Nothing in the cases that the defendant cites leads us to a contrary conclusion. In characterizing the state’s action as “gamesmanship” the defendant cites the language of Williams v. Florida, 399 U.S. 78, 82, 90 S. Ct. 1893, 26 L. Ed. 2d 446 (1970), which rejects a “poker game” theory of the criminal trial. As stated earlier, we do not believe that the state engaged in gamesmanship by moving for another examination.6 The defendant then cites Wardius v. Oregon, supra, for the proposition that the court’s order rendered the balance between the accused and the accuser unfair. The imbalance that offended the Wardius court was that Oregon’s notice of alibi rule required disclosure by the defendant but not by the state. Unlike the situation in Wardius, the defendant here was not deprived of a countervailing opportunity to search for the truth. Indeed, he benefited from his own search and the state’s as well.

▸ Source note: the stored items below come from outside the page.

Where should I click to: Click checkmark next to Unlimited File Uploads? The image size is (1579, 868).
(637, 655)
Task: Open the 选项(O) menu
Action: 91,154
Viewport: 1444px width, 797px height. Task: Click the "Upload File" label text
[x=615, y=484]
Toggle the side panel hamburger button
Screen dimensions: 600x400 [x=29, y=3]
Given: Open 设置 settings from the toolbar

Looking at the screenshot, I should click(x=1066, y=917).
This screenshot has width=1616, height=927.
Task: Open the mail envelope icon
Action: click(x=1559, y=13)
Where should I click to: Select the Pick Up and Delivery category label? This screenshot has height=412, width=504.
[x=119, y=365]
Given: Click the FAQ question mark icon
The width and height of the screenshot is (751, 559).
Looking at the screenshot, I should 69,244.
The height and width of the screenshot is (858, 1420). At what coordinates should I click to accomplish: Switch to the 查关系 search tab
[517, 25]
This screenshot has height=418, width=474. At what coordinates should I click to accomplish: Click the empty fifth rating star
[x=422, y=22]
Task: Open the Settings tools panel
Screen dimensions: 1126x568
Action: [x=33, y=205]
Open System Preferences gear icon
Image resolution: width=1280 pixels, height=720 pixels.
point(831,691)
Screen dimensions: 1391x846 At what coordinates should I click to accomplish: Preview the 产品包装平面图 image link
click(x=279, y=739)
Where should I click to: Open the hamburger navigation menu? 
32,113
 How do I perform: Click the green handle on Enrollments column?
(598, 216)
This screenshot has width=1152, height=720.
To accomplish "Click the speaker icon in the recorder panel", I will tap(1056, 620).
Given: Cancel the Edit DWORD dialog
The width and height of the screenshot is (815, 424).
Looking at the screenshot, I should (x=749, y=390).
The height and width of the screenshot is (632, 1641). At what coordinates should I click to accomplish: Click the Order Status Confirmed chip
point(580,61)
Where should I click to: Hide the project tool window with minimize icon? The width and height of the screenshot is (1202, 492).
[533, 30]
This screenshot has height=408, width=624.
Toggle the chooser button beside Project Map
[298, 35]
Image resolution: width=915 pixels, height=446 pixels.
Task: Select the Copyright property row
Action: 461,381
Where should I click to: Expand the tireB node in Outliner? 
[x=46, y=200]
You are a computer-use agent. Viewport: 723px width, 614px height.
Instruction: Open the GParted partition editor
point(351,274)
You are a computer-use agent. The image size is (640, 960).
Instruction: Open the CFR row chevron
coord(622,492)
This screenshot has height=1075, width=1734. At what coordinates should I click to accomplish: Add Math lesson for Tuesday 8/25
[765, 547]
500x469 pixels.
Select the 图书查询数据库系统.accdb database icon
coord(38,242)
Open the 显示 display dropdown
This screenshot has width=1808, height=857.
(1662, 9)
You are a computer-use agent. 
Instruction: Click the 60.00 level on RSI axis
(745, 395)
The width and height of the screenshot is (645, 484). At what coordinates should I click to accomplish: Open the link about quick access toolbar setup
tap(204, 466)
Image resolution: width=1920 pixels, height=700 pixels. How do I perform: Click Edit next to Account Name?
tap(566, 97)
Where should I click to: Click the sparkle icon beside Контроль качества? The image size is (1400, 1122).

Lastly the defendant cites Santobello v. New York, 404 U.S. 257, 92 S. Ct. 495, 30 L. Ed. 2d 427 (1971), *555for the premise that once the defendant submitted to an initial examination requested by the state, he fulfilled his end of the bargain implicit in Practice Book § 760, and the threat by the court to deprive him of his own experts’ testimony breached this bargain and compounded the unfairness. Santobello is inapposite because that case dealt with an express bargain, that of a plea, on which the state reneged. Moreover, as previously discussed, the relevant Practice Book sections do not limit the state to one examination.

There is no error.

In this opinion the other judges concurred.

Langhammer re-examined the defendant on April 6, 1981.

Although the text of the state’s motion followed the Practice Book in requesting the court to order an examination “by the psychiatrist designated by the court,” Miller was named in the proposed order appended by the state to its motion. Even though the defendant had not yet filed notice that he intended to introduce evidence of Ms mental state; Practice Book §§758 and 759; he did not object to this order.

In its brief, the state asserts that Miller intended to give an expert opinion. The defendant states in his brief that the state had represented that Miller’s expert opinion would not be based on his prior meeting with the defendant in June, 1980, but rather “in response to hypotheticals based on the evidence previously presented in the case.”

The relevant portion of Practice Book § 760 reads as follows: “In an appropriate case the judicial authority may, upon motion of the prosecuting authority, order the defendant to submit to a psychiatric examination by a psychiatrist designated for this purpose in the order of the court.”

The defendant draws a distinction between multiple examinations prescribed in a single pretrial order, and sequential examinations directed in a number of orders. The defendant concedes that the former is permissible but argues that the latter should be proscribed because it subjects the defendant to repeated instrusions. We see no distinction between the two. Since it is contemplated that the examinations would be sequential in both instances the form of the order can hardly be regarded as significant.

Williams v. Florida, 399 U.S. 78, 82, 90 S. Ct. 1893, 26 L. Ed. 2d 446 (1970), upheld Florida’s notice of alibi rule against a due process challenge because it imposed reciprocal duties and obligations on the defendant and the state and, hence, ensured that the trial would not be a poker game. Cf. Wardius v. Oregon, 412 U.S. 470, 474, 93 S. Ct. 2208, 37 L. Ed. 2d 82 (1973).